Requirement
Once the line containing "You are a GUI" is reached, copy it and every line after it exactly, to the end of the material, without pictures.

^^^^^^^^^^^^^^^^

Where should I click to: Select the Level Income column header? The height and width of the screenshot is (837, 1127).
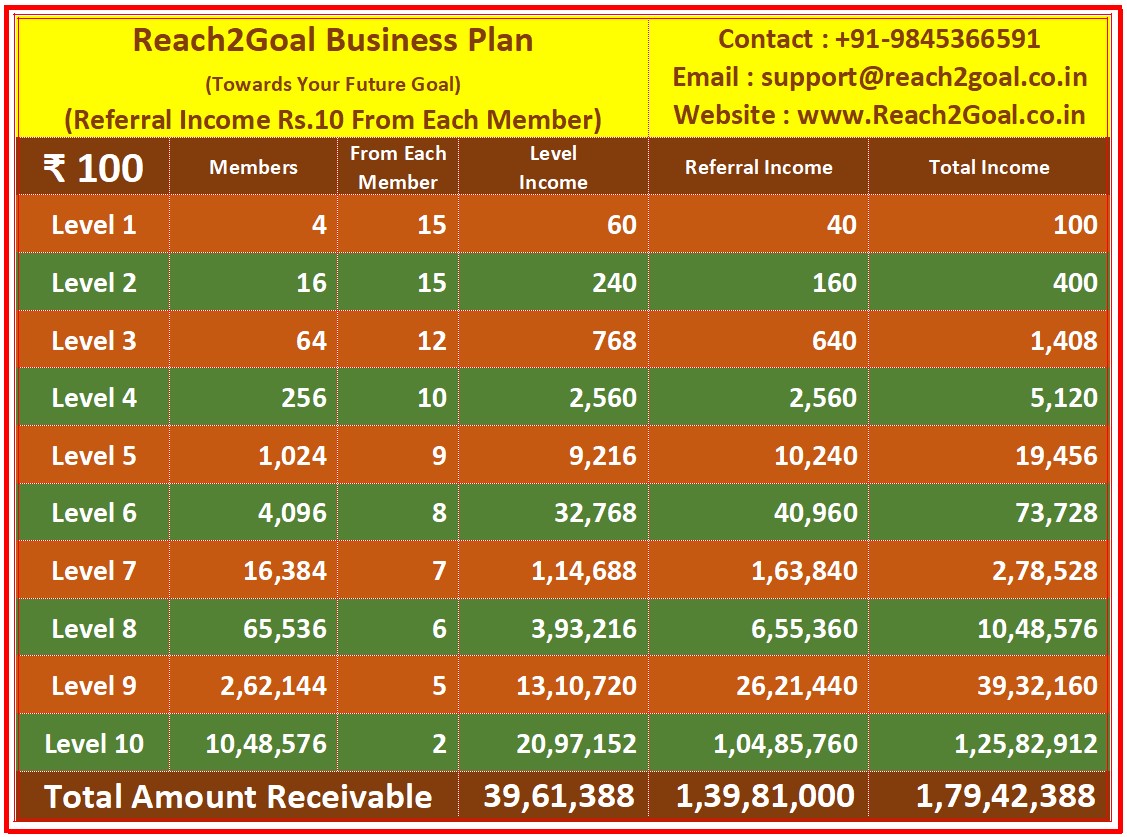coord(553,168)
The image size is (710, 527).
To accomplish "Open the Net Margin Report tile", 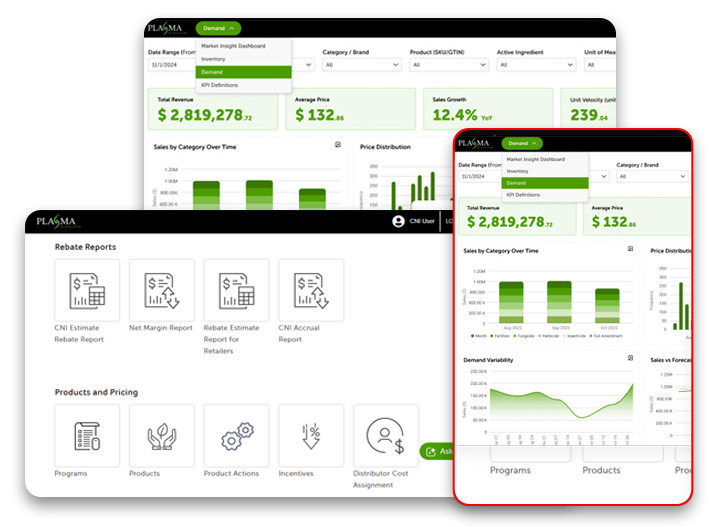I will click(161, 290).
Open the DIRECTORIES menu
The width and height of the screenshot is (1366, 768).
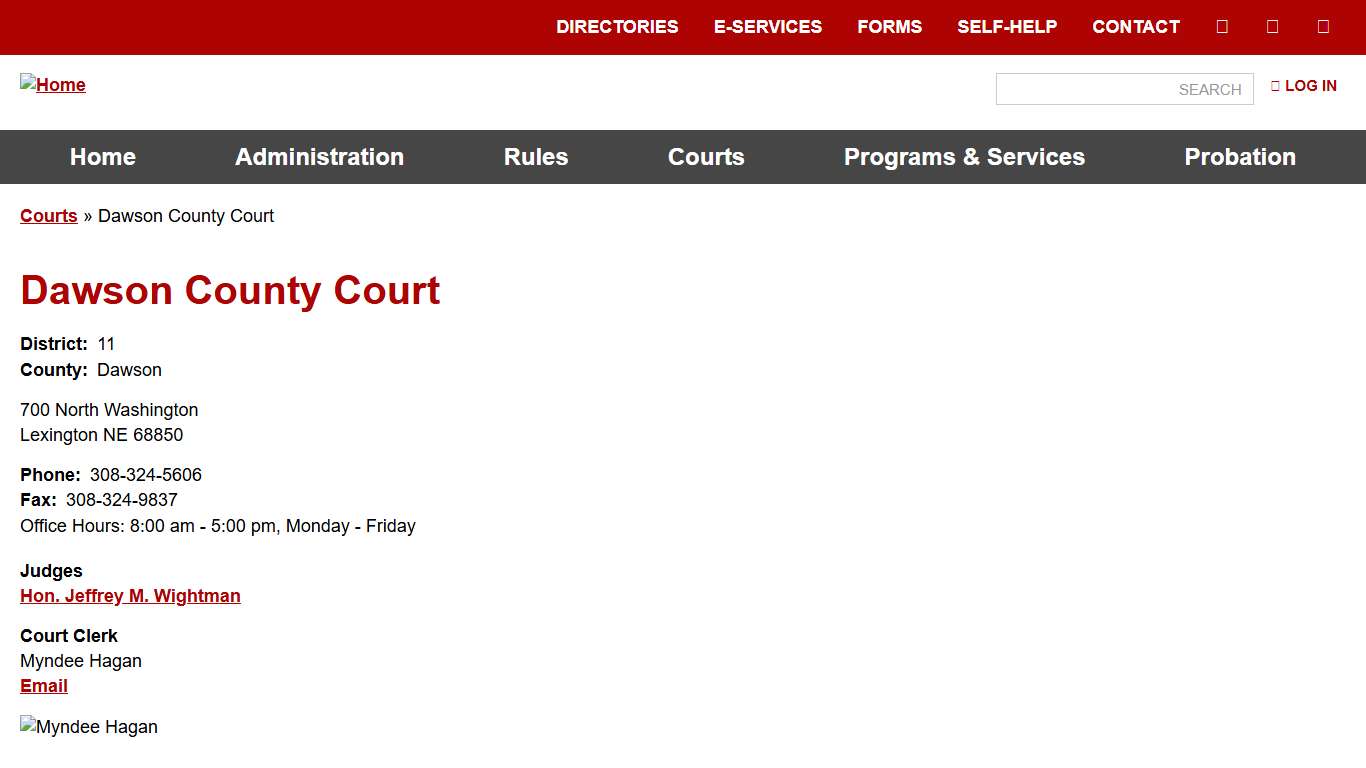(x=617, y=27)
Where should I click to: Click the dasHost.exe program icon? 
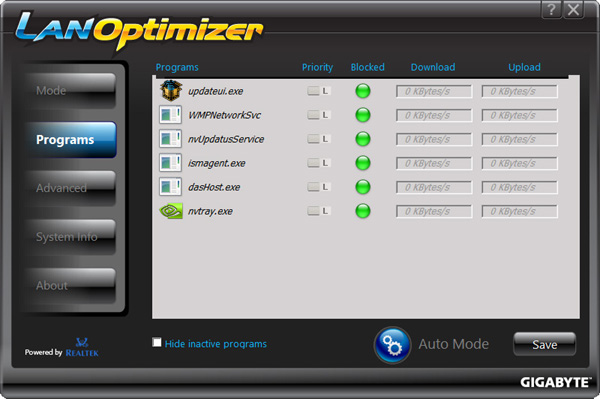tap(170, 187)
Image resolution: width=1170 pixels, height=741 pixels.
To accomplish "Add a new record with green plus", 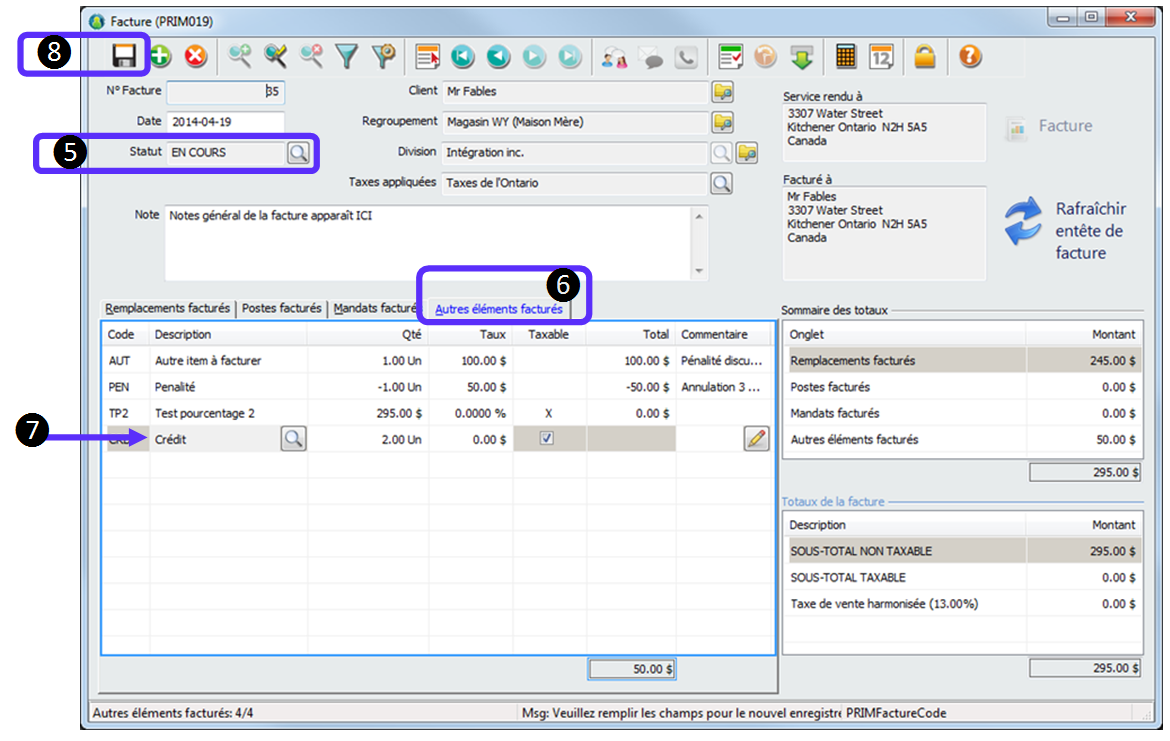I will point(160,57).

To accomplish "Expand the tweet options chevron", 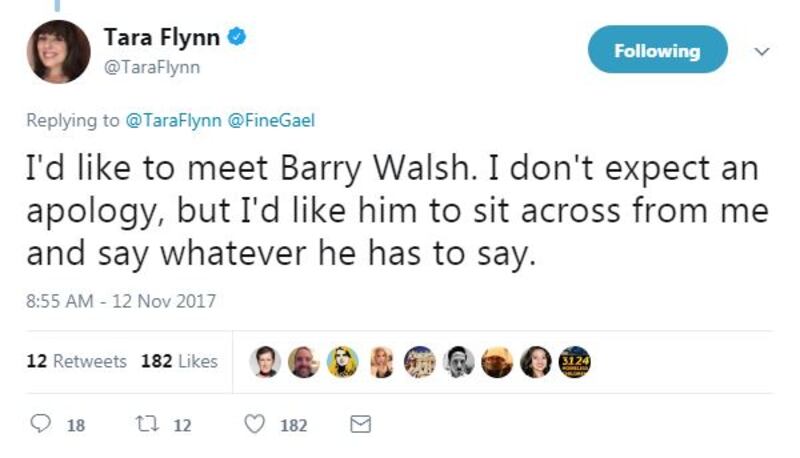I will pyautogui.click(x=763, y=50).
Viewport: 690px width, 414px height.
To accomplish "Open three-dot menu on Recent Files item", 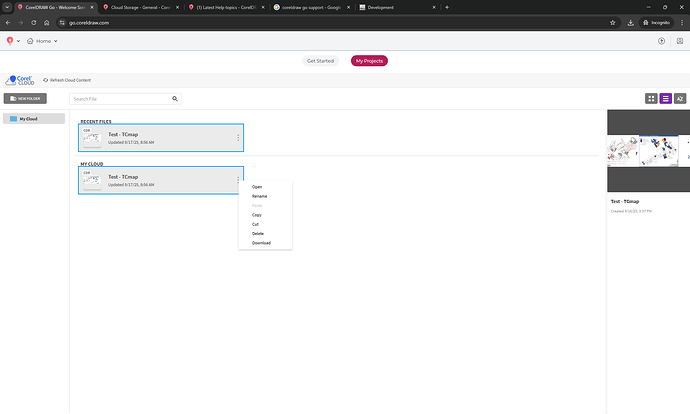I will click(238, 138).
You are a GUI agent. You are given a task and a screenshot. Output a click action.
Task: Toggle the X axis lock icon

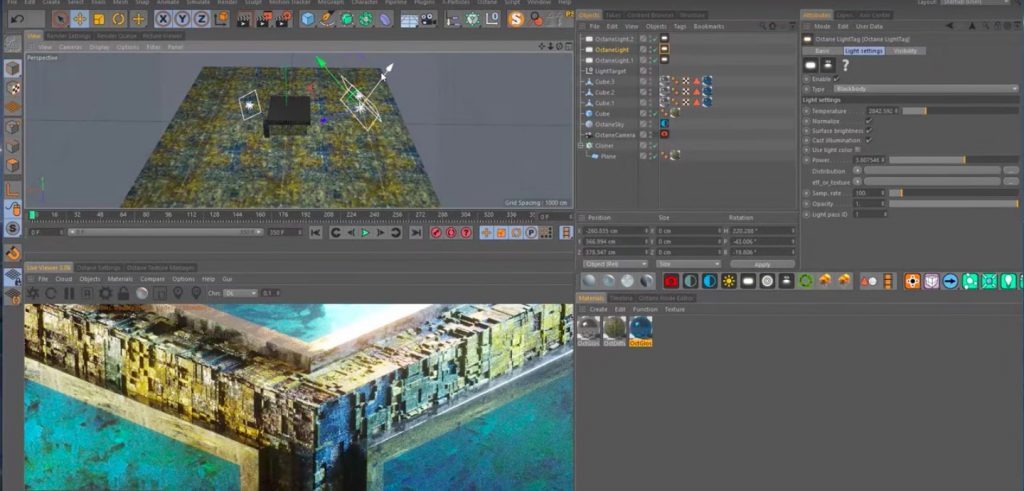click(x=165, y=18)
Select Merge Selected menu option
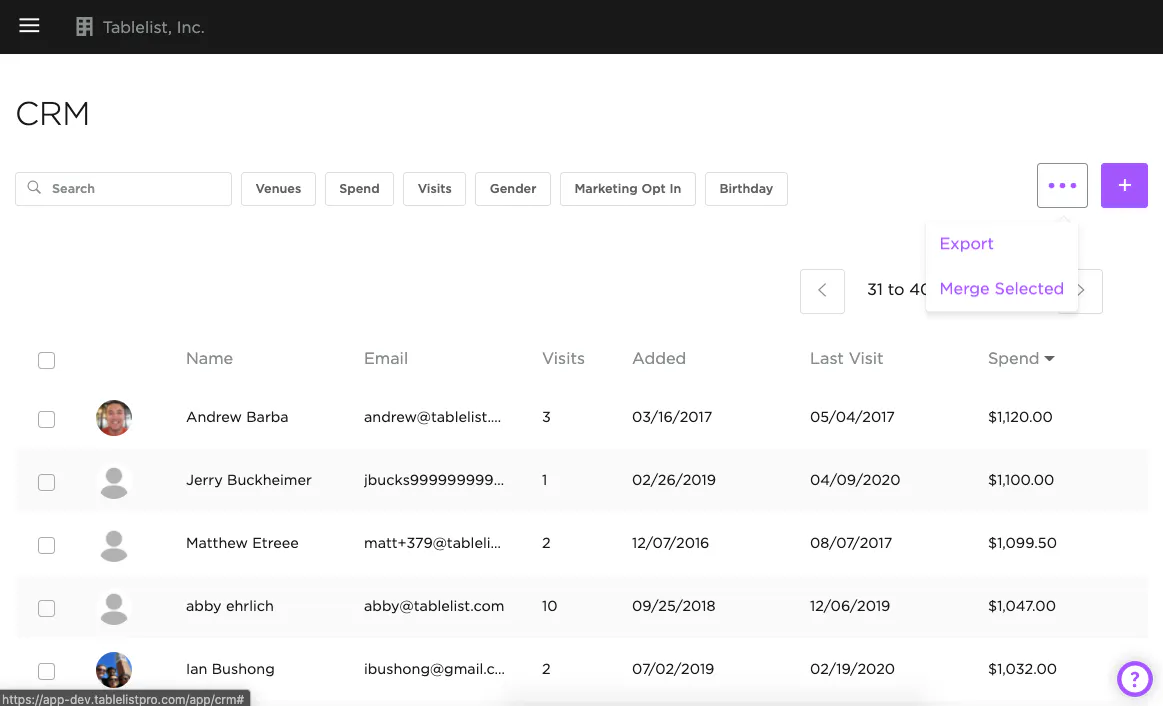This screenshot has width=1163, height=706. tap(1001, 289)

^^^^^^^^^^^^^^^^

Answer space
You are a GUI agent. You are given a task and a screenshot. Output a click action.
Task: Toggle the X axis lock icon

click(x=165, y=18)
Select Merge Selected menu option
This screenshot has width=1163, height=706. tap(1001, 289)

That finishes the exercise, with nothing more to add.